▶ **YOUR INSTRUCTIONS**
The response should consist of every record, reproduced exactly.

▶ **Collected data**

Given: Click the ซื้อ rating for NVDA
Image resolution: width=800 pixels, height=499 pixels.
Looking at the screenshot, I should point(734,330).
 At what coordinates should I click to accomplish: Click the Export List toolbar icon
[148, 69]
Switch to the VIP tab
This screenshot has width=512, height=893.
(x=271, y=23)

▶ **FINISHED TASK**
Given: Click the ซื้อ rating for NVDA
Image resolution: width=800 pixels, height=499 pixels.
Looking at the screenshot, I should point(734,330).
 At what coordinates should I click to accomplish: Click the Export List toolbar icon
[148, 69]
Switch to the VIP tab
This screenshot has width=512, height=893.
(x=271, y=23)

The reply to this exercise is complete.